To train the image classification model I'm loading input data as NumPy array, I deal with thousands of images. Currently, I'm looping through each image and converting it into a NumPy array as shown below.
import glob
import cv2
import numpy as np
tem_arr_list = []
from time import time
images_list = glob.glob(r'C:\Datasets\catvsdogs\cat\*.jpg')
start = time()
for idx, image_path in enumerate(images_list):
start = time()
img = cv2.imread(image_path)
temp_arr = np.array(cv2.imread(image_path))
# print(temp_arr.shape)
tem_arr_list.append(temp_arr)
print("Total time taken {}".format (time() - start))
running this method takes a lot of time when data is huge. So I tried using list comprehension as below
tem_arr_list = [np.array(cv2.imread(image_path)) for image_path in images_list]
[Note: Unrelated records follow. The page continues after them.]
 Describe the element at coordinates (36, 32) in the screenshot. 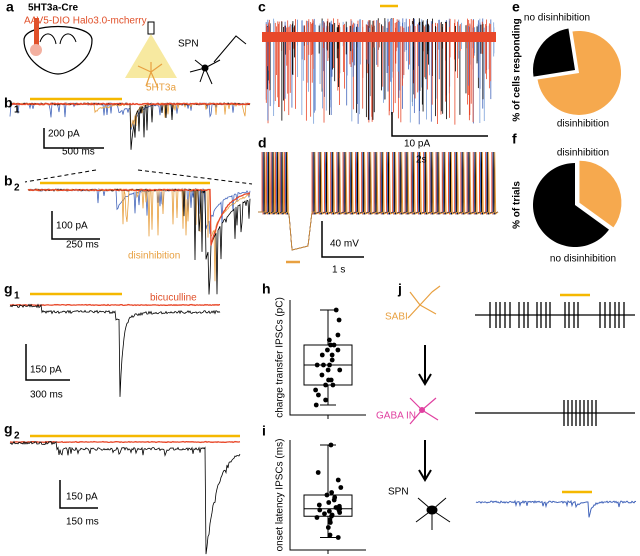

I see `fiber` at that location.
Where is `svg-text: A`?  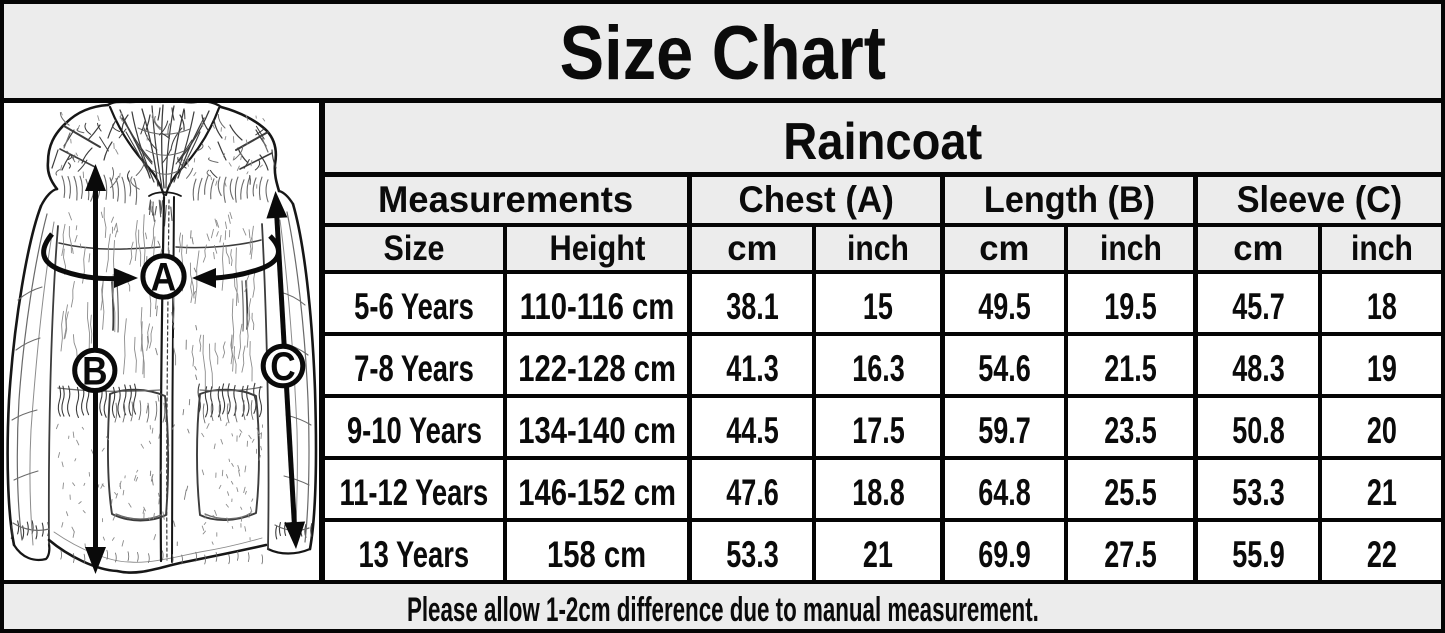 svg-text: A is located at coordinates (164, 278).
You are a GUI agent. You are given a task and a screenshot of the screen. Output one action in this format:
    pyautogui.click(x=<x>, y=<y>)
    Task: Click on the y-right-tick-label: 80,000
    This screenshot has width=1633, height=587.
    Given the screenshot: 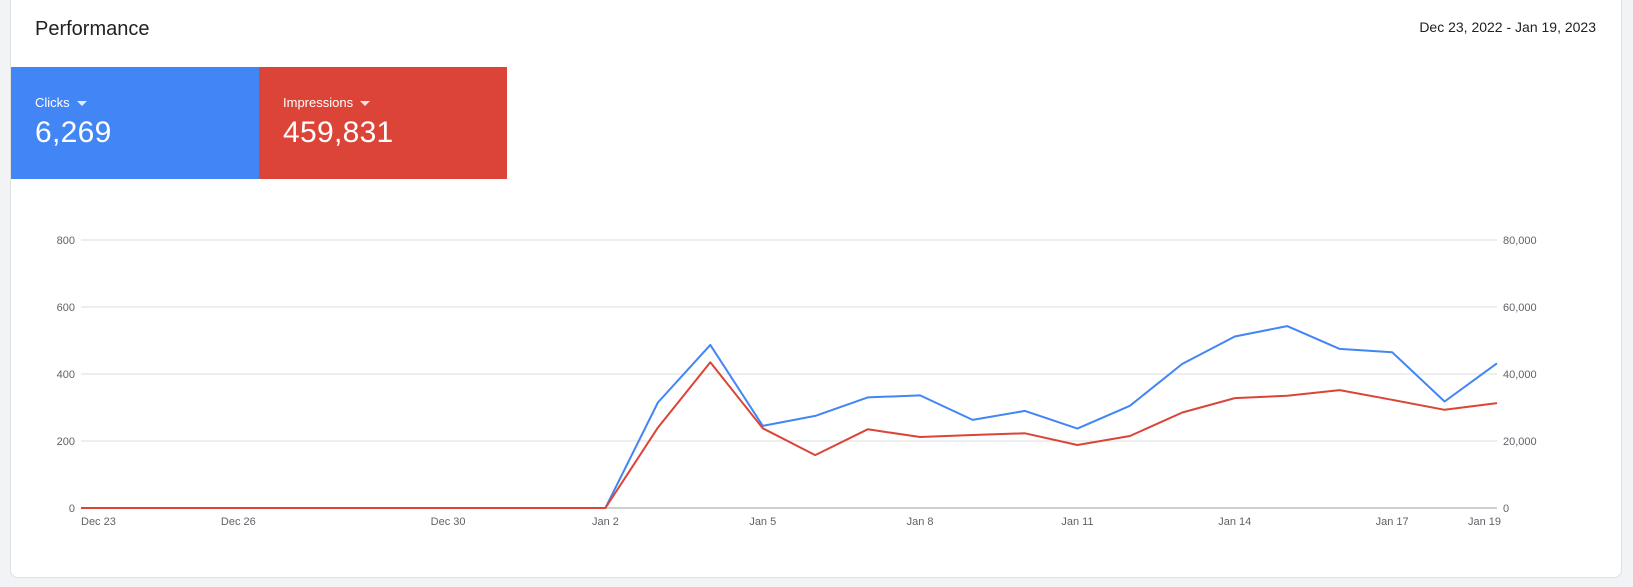 What is the action you would take?
    pyautogui.click(x=1520, y=241)
    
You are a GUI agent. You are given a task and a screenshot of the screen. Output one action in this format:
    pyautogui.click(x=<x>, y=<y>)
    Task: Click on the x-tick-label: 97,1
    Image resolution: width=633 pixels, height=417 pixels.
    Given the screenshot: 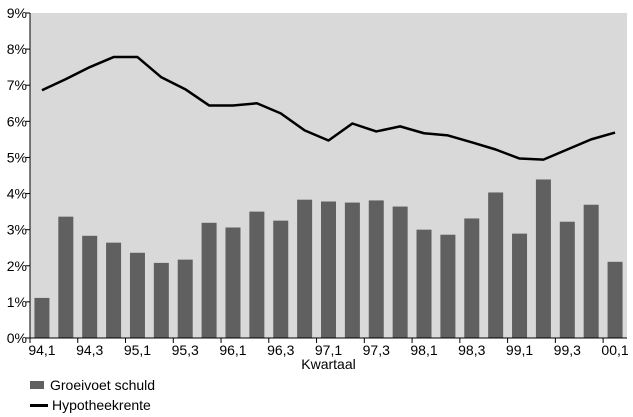 What is the action you would take?
    pyautogui.click(x=328, y=350)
which is slight quicker than looping but not fastest
I'm looking any other way to reduce the time to do this operation . Any help or suggestion on this will be appreciated.
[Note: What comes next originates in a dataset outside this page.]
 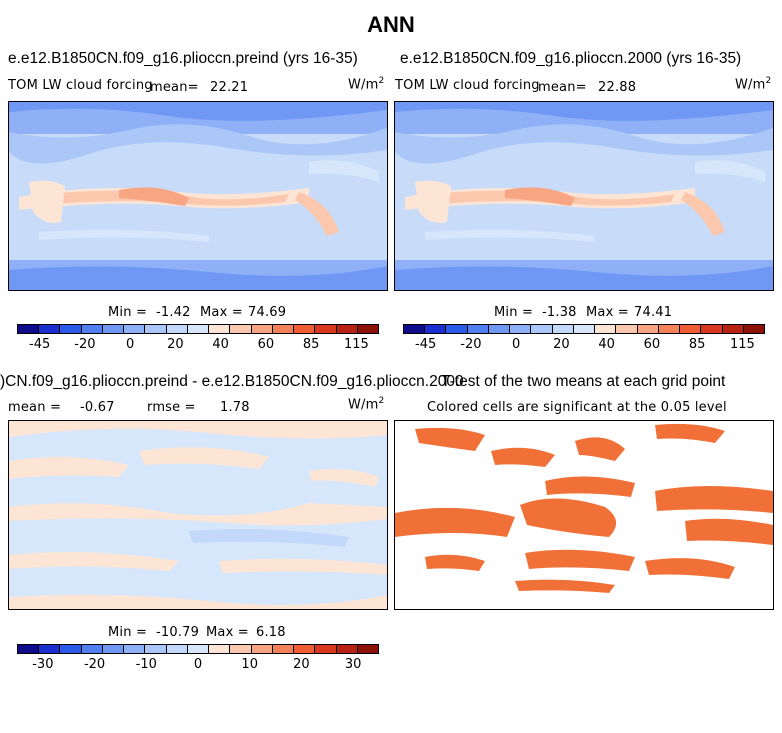 What do you see at coordinates (654, 312) in the screenshot?
I see `max-value-top-right: 74.41` at bounding box center [654, 312].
CodePudding user response:
Use the multiprocessing pool to load data parallely. In my PC the cpus count is 16. I tried loading 100 images and below you could see the time taken.
import multiprocessing
import cv2
import glob
from time import time
def load_image(image_path):
return cv2.imread(image_path)
if __name__ == '__main__':
image_path_list = glob.glob('Huge_dataset/*.png')
try:
cpus = multiprocessing.cpu_count()
except NotImplementedError:
cpus = 2 # arbitrary default
pool = multiprocessing.Pool(processes=cpus)
start = time()
images = pool.map(load_image, image_path_list)
print("Total time taken using multiprocessing pool {} seconds".format (time() - start))
images = []
start = time()
for image_path in image_path_list:
images.append(load_image(image_path))
print("Total time taken using for loop {} seconds".format (time() - start))
start = time()
images = [load_image(image_path) for image_path in image_path_list]
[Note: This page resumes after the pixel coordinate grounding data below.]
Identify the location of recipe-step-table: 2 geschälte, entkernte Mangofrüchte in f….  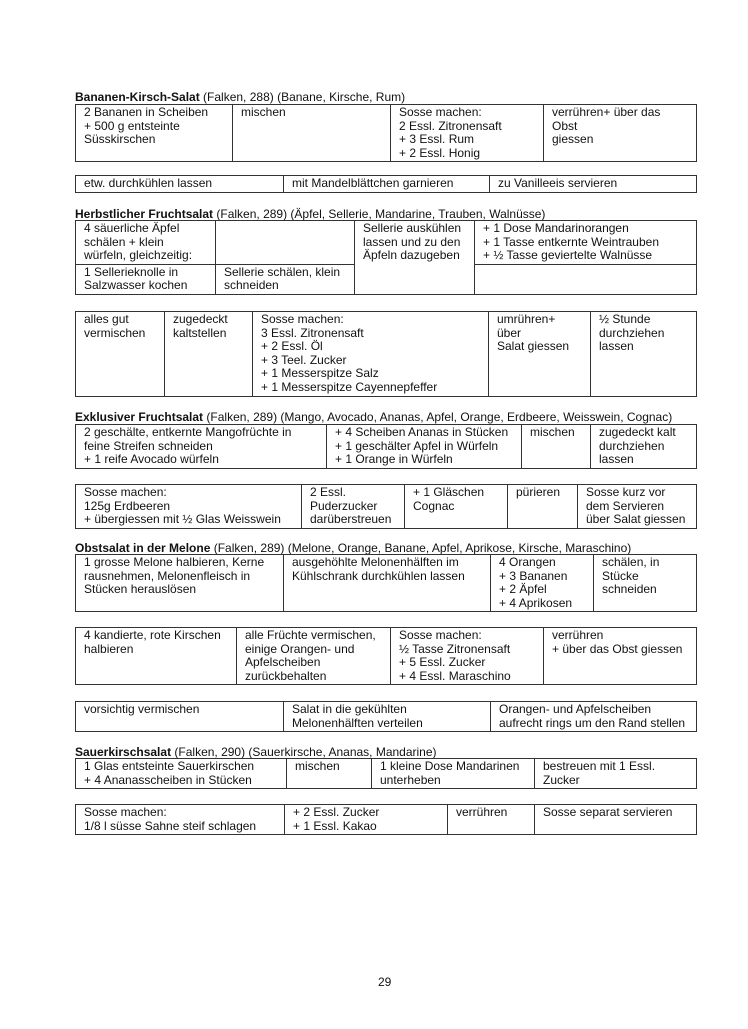
(386, 446).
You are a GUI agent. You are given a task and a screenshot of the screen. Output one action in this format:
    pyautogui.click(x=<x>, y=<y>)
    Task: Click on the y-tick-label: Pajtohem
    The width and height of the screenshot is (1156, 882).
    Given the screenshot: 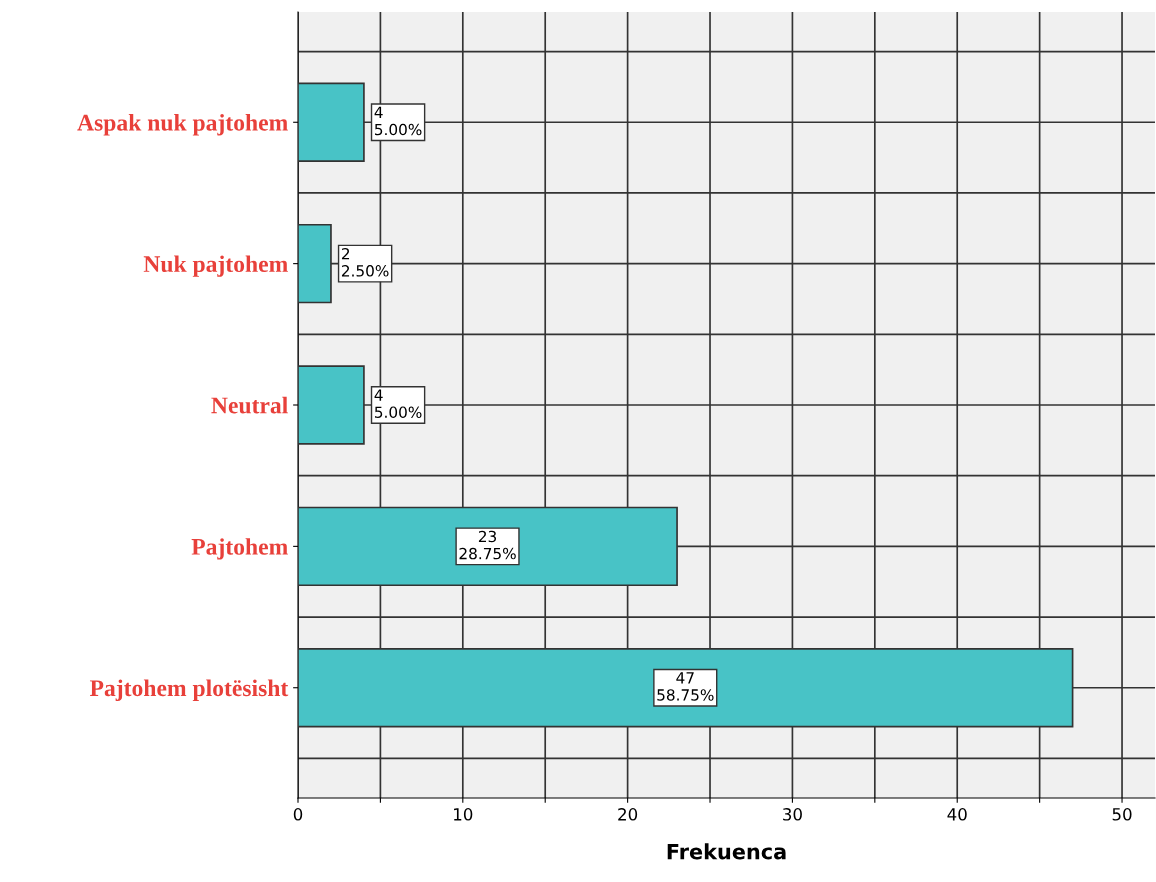 What is the action you would take?
    pyautogui.click(x=240, y=549)
    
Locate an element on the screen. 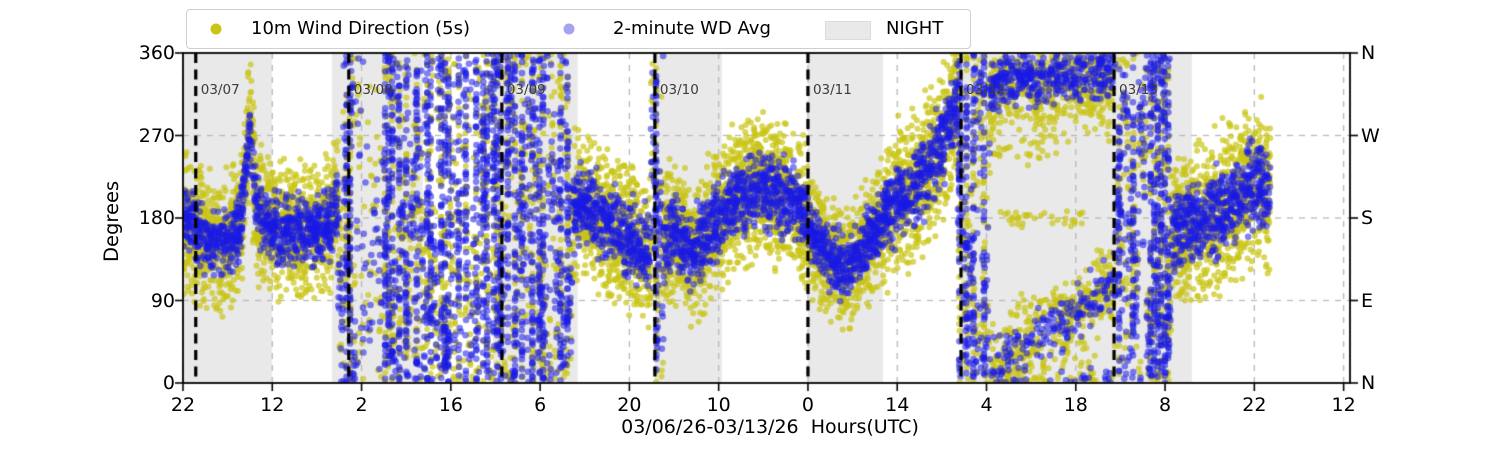 This screenshot has height=450, width=1500. night-legend-label: NIGHT is located at coordinates (915, 28).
print("Total time taken using list comprehension {} seconds".format (time() - start))
Output:
Total time taken using multiprocessing pool 0.2922379970550537 seconds
Total time taken using for loop 1.4935636520385742 seconds
Total time taken using list comprehension 1.4925990104675293 seconds
CodePudding user response:
If you're working with numerical values, it is always a good practice to use numpy arrays instead of lists. So I suggest you to change the data type of tem_arr_list
into a numpy array, and stack the arrays there as a matrix instead of using a list (this is giving you worst performance). Then you can easily access to your data by indexing the new numpy matrix.